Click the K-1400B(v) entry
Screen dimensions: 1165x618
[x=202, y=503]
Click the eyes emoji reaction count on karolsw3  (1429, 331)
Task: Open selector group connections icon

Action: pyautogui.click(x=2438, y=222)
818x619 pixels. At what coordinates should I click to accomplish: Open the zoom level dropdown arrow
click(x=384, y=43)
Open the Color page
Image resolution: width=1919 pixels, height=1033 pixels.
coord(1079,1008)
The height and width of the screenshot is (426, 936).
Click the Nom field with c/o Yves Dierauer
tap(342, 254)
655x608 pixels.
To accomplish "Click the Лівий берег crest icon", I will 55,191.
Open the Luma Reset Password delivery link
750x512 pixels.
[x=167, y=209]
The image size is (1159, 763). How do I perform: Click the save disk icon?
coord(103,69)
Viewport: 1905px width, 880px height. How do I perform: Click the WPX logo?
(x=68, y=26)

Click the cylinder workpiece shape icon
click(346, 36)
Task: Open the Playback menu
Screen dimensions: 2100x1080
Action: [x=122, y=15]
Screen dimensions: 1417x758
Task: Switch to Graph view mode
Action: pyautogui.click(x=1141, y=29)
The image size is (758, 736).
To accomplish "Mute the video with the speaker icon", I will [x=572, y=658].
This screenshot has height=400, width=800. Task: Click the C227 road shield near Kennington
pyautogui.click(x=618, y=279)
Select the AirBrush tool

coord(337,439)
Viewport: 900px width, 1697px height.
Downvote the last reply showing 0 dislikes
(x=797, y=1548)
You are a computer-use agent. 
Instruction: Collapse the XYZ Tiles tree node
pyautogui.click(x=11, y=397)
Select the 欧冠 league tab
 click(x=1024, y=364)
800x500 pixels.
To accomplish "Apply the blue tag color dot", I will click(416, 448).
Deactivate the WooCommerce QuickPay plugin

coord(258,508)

####################

EXERCISE DESCRIPTION ->
Recast the entries from the line with "Task: Open the Playback menu" to the line with "(x=797, y=1548)" as a JSON list of strings, one string per line, with blank lines left out.

WRITTEN SOLUTION ->
[
  "Task: Open the Playback menu",
  "Screen dimensions: 2100x1080",
  "Action: [x=122, y=15]",
  "Screen dimensions: 1417x758",
  "Task: Switch to Graph view mode",
  "Action: pyautogui.click(x=1141, y=29)",
  "The image size is (758, 736).",
  "To accomplish \"Mute the video with the speaker icon\", I will [x=572, y=658].",
  "This screenshot has height=400, width=800. Task: Click the C227 road shield near Kennington",
  "pyautogui.click(x=618, y=279)",
  "Select the AirBrush tool",
  "coord(337,439)",
  "Viewport: 900px width, 1697px height.",
  "Downvote the last reply showing 0 dislikes",
  "(x=797, y=1548)"
]